Android, Mac malware on rise, and beware mom-and-pop websites
- By William Jackson
- May 23, 2012
Online malicious activity was up across the board in the first quarter of this year, according to the latest threat report from McAfee, with increases seen in the number of exploits targeting mobile devices and Macs.
But despite the growth of mobile and Mac malware, the PC remains the dominant target for criminals, said Adam Wosotowsky, one of the report’s authors.
“The number of malware samples we see in PCs is exponentially higher than we see in smart phones,” said Wosotowsky, messaging data architect at McAfee.

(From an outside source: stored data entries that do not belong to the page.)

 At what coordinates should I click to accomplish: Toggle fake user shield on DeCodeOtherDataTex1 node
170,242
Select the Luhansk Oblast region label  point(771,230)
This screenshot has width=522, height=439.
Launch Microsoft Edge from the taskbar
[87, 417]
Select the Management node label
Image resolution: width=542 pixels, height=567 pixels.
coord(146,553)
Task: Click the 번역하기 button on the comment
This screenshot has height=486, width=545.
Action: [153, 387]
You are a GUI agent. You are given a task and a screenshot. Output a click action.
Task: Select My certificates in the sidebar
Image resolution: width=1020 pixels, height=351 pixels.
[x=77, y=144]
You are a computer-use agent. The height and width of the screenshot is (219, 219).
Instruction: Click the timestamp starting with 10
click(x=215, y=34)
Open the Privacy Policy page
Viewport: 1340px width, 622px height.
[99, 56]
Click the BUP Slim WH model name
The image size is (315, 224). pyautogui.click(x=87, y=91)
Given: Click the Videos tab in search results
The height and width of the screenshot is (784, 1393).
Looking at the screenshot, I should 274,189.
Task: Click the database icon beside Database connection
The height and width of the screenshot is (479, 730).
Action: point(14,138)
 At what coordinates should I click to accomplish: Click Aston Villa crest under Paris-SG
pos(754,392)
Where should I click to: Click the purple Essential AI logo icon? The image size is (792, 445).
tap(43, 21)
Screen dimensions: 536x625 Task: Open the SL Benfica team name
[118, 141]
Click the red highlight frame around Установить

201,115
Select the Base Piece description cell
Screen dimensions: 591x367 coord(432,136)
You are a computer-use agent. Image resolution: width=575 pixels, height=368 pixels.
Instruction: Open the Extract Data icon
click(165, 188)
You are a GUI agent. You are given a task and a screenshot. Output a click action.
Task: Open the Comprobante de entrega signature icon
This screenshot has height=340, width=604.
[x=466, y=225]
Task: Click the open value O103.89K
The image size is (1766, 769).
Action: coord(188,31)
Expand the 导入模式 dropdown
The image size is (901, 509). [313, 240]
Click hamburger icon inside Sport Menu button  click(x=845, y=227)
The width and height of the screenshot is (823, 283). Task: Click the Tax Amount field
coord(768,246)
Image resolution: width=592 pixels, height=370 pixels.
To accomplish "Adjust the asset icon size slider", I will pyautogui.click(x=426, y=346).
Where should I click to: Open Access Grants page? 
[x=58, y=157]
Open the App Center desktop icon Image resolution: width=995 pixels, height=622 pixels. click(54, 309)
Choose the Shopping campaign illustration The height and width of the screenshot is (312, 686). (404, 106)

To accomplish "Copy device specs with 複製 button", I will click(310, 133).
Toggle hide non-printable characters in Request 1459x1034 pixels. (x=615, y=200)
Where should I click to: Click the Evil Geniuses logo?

Targeted attacks, mobile vulnerabilities on the rise, report states
McAfee Labs gathers data on malware, attack vectors and vulnerabilities from its Global Threat Intelligence service. During the first three months of 2012 it added 8 million new samples of malware to its database, raising the total to 83 million. The sharpest spike in new malware came in those targeting mobile devices, which jumped from less than 2,000 samples last year to more than 8,000 samples in the first quarter of this year. The bulk of this, more than three quarters, was for the Android operating system.
Apple also is an increasingly popular target for malware writers. “Malware for Apple’s Mac continues to show consistent growth,” the report says. However, “as always, malware on the Mac appears relatively tame when compared with PC malware, but malware can be written for any operating system and platform.”
The number of malicious URLs continued to grow for the second straight quarter, and the United States is the premier host of malicious Web content.
“The Web is a dangerous place for the uninformed and unprotected,” the report said.
The prevalence of the United States as a source of malicious content is neither unprecedented nor unexpected, Wosotowsky said. “The United States is an early adopter of the Internet, and we also have the largest population of Web pages that have not updated in years,” he said.
Those pages are increasingly valuable real estate for criminals looking for sites from which to deliver malware, spam and other malicious content, Wosotowsky said. Malicious sites established by bad guys are relatively easy for security companies to identify and block. But an existing site with a history of legitimate use that has been compromised is more difficult to spot and can remain active for a longer time. Many of these legitimate sites are from small, mom-and-pop organizations that are not actively maintained or have been abandoned.
“The value of a compromised Web address has increased over time significantly,” Wosotowsky said. “We are now seeing botnet activity involved in scanning for them. It’s a way to monetize.”
Common uses of compromised sites include drive-by downloading of exploits for Flash and Java, for sending spam and phishing.
The large increase in mobile malware in the last quarter was targeted almost solely at Android. The hundreds of Android threats being identified in the middle of 2011 increased to thousands this year, now accounting for almost 7,000 of more than 8,000 total mobile malware samples in McAfee’s database.
It comes as no surprise that most of the malware is coming from third-party app developers rather than the official marketplaces for the devices, and that Android is the most popular target.
“The iPhone is a finished product,” Wosotowsky said. “The Android is a platform that other people can use to make a product. For that reason it’s more flexible” and more attractive to bad actors.
Despite its growth, he described mobile malware as still in its infancy compared with PC malware. The most common money-makers remain applications sending text messages to premium numbers. But the report also cited more interesting — and potentially damaging — examples, including what is called the first destructive Android Trojan, Android/Moghava.A.
“Instead of damaging apps or other executables this malware goes after photos,” the report warns. “Moghava.A searches for photos stored on the SD card, and adds the image of the Ayatollah Khomeini to each picture. The malware is also a bit buggy, so it will continue to add to the pictures until there is no more space on the card.”
Despite changes in the threat landscape from quarter to quarter, some things remain the same, the report concluded. “Threats continue to evolve, and attackers continue to push the envelope.”
William Jackson is freelance writer and the author of the CyberEye blog.